One recent theme has been the supposedly unreliability of the core inflation rate, which is now below 1%. Critics (and cartoon bunnies) point to the fact that food and energy are an important part of the average American’s budget. When it’s noted that even headline inflation is barely over 1%, the attention turns to other prices. For instance, Congressman Ryan has recently argued that the Fed should focus on commodity prices. My initial reaction is to say “Yes! Let’s focus on commodity prices! Commodity prices are the best way to tell if money is too easy or too tight.” Think I’m being sarcastic? Then you are in for a surprise.

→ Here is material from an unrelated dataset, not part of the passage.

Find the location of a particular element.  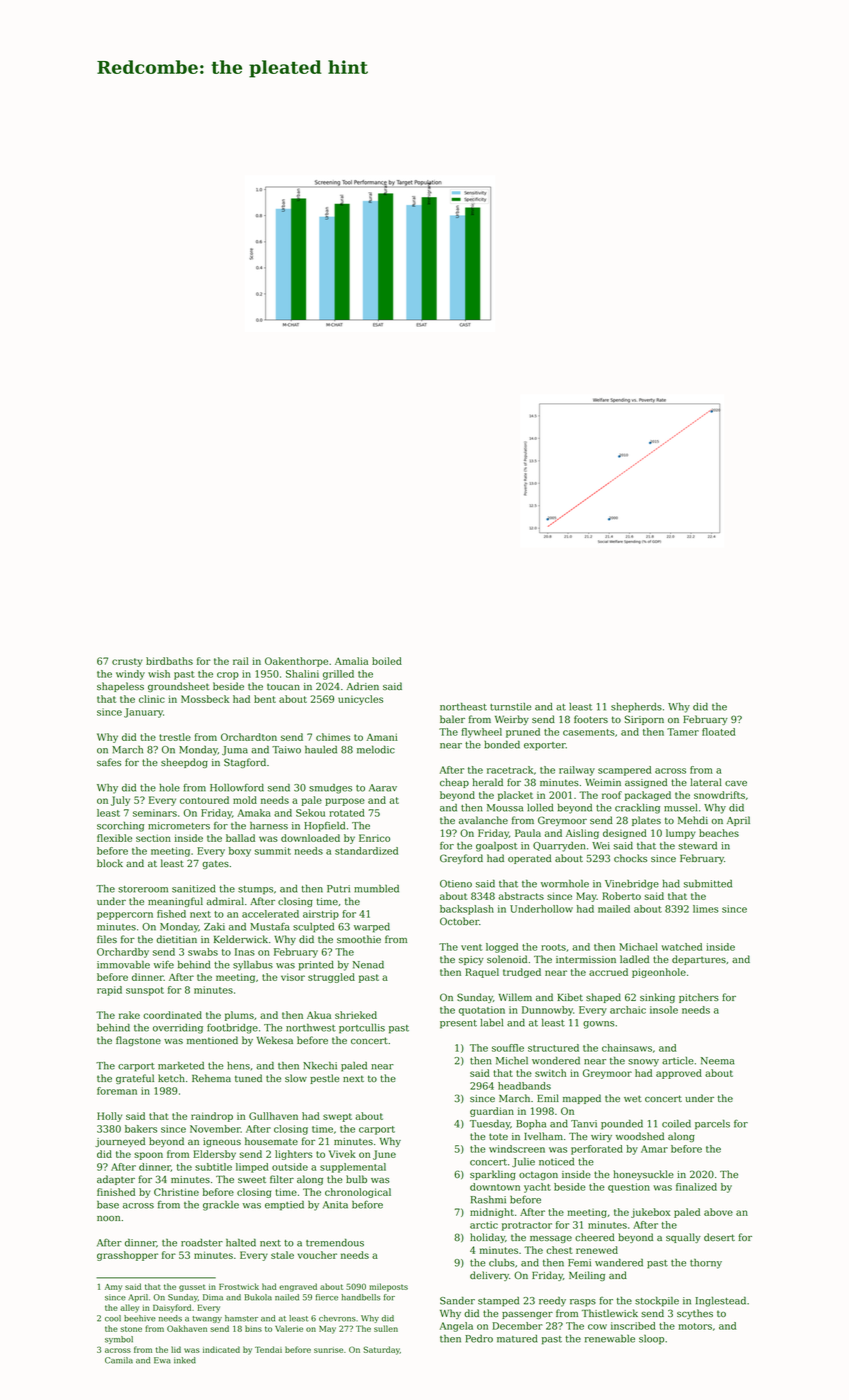

roadster is located at coordinates (202, 1243).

Before continuing, I’d like to remind readers that in late 2008 you could count on one hand the number of economists (in the entire world) claiming monetary policy was very tight. So let’s take a look at the change in commodity prices in late 2008:

That’s right, commodity price indices fell by more than 50%. That’s Great Depression-style deflation. And where was Congressman Ryan when the Fed was engineering one of the greatest deflations in world history? I don’t recall him or any of the other inflation hawks calling for easier money. But maybe I missed something. If so, I hope my readers will dig up all the stories of conservatives demanding easier money in the fall of 2008. In any case, it’s good to know that whereas back in late 2008 I was almost all alone in viewing money as being extremely tight, I now have the vast right wing conspiracy on my side.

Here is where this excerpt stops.